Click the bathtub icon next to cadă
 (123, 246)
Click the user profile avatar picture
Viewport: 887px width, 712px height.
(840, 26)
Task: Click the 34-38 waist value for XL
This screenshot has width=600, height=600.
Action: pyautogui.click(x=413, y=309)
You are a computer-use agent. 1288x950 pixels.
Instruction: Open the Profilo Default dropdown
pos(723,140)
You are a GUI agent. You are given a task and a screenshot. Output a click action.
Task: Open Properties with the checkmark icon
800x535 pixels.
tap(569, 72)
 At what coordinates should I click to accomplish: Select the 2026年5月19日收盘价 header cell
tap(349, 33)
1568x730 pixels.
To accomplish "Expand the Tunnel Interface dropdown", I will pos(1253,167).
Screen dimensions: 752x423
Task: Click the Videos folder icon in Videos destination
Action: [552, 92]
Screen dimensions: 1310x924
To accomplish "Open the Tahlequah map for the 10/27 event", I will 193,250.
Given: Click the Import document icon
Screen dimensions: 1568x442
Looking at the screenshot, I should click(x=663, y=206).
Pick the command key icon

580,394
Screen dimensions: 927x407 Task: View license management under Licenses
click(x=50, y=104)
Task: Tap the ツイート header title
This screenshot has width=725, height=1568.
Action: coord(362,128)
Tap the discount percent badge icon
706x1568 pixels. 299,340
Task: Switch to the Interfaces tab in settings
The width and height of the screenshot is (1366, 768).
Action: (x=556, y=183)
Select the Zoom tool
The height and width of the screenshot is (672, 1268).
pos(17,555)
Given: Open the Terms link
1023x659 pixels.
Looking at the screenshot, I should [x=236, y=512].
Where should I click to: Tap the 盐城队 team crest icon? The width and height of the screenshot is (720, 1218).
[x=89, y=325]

*What this task involves*: Everything from the line containing "Task: Switch to" to the end of the data above should be quoted exactly, please, both ends included, and nothing outside that span.

*Solution for this task*:
Task: Switch to the Interfaces tab in settings
The width and height of the screenshot is (1366, 768).
Action: (x=556, y=183)
Select the Zoom tool
The height and width of the screenshot is (672, 1268).
pos(17,555)
Given: Open the Terms link
1023x659 pixels.
Looking at the screenshot, I should [x=236, y=512].
Where should I click to: Tap the 盐城队 team crest icon? The width and height of the screenshot is (720, 1218).
[x=89, y=325]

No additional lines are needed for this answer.